== AIM ==
Rewrite the entries below with "click" swapped for "tap" everywhere it occurs, leaving everything else as it is and omitting the pictures.

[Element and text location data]
********
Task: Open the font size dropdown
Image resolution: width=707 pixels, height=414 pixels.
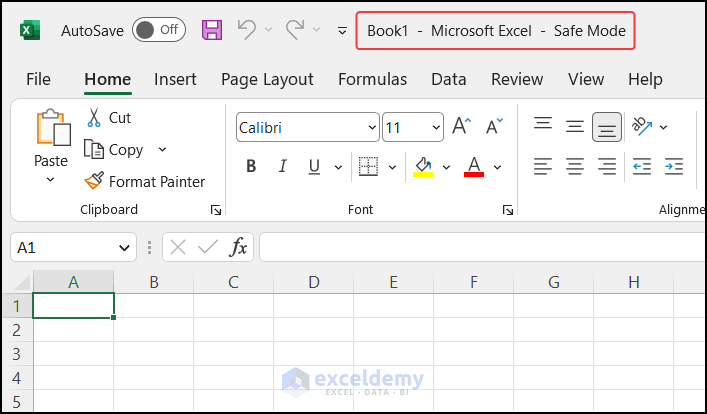Action: 436,128
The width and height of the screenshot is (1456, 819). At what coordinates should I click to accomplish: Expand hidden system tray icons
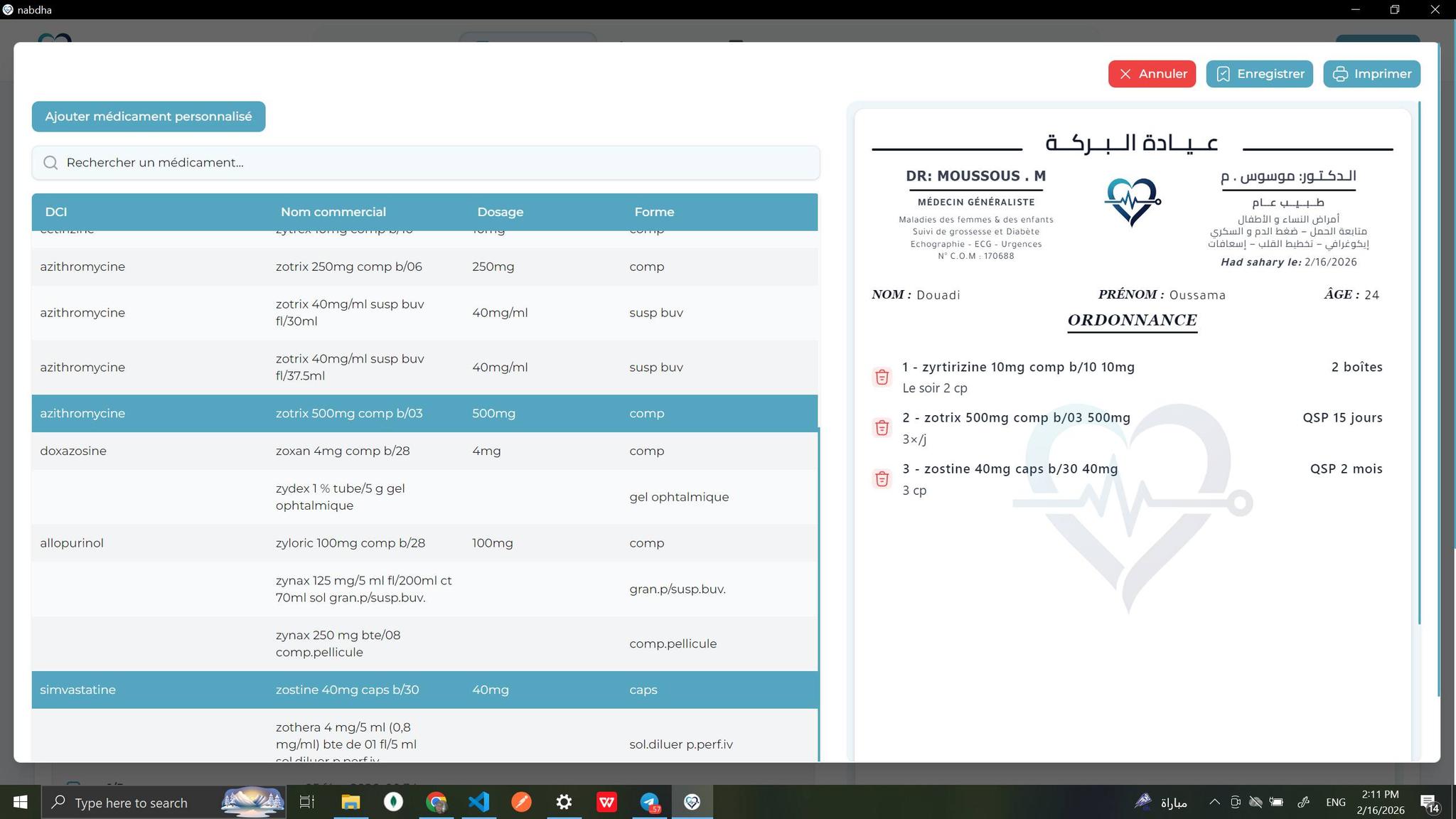coord(1214,802)
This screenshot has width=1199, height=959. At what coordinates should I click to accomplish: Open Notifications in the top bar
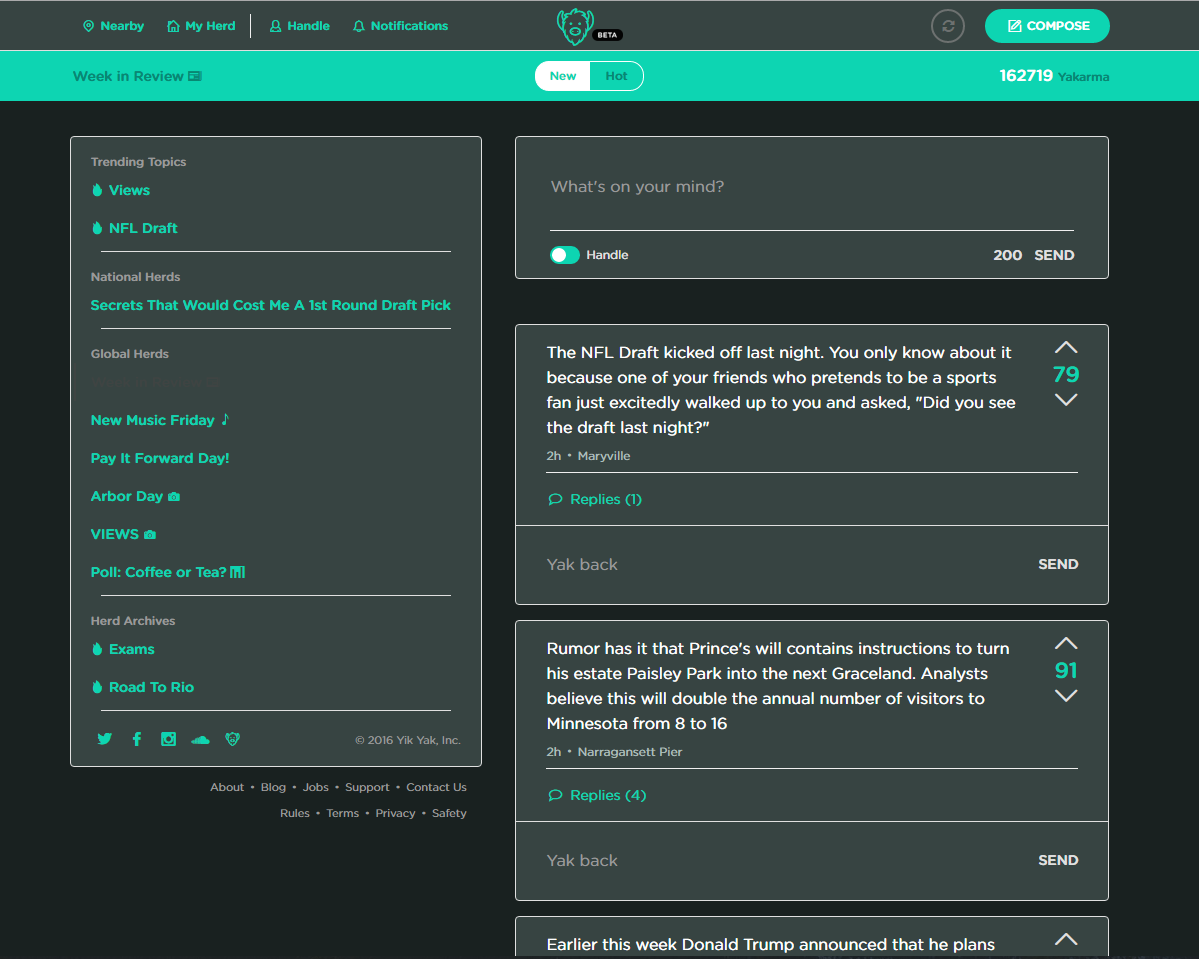point(400,26)
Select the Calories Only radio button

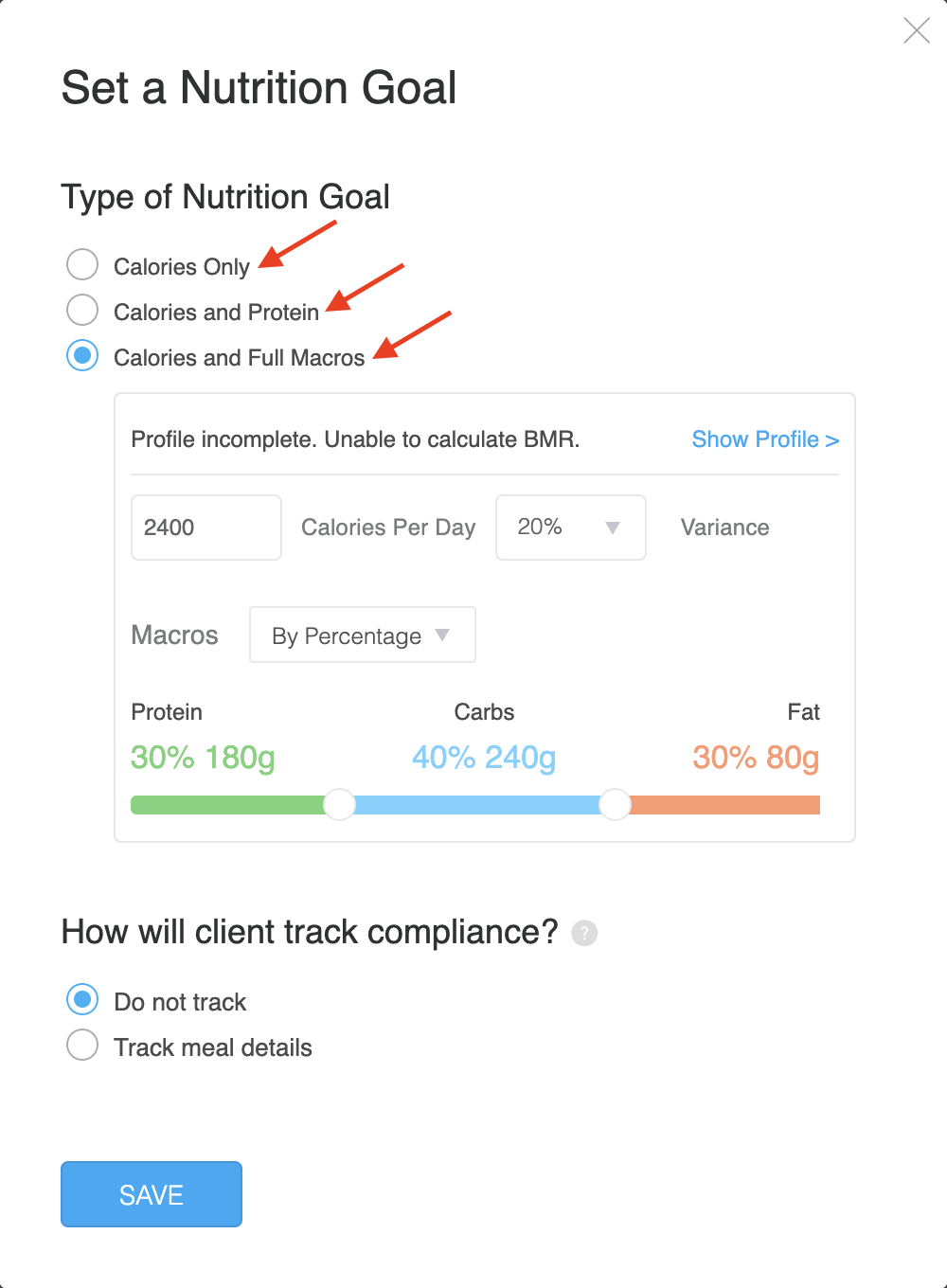[x=82, y=265]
********
== ANSWER TO THIS TASK ==
Task: Open the font size dropdown
Image resolution: width=707 pixels, height=414 pixels.
Action: 436,128
The width and height of the screenshot is (1456, 819). At what coordinates should I tap to accomplish: Expand hidden system tray icons
coord(1214,802)
This screenshot has width=1199, height=959. At what coordinates should I tap to accomplish: Open Notifications in the top bar
point(400,26)
Select the Calories Only radio button

[x=82, y=265]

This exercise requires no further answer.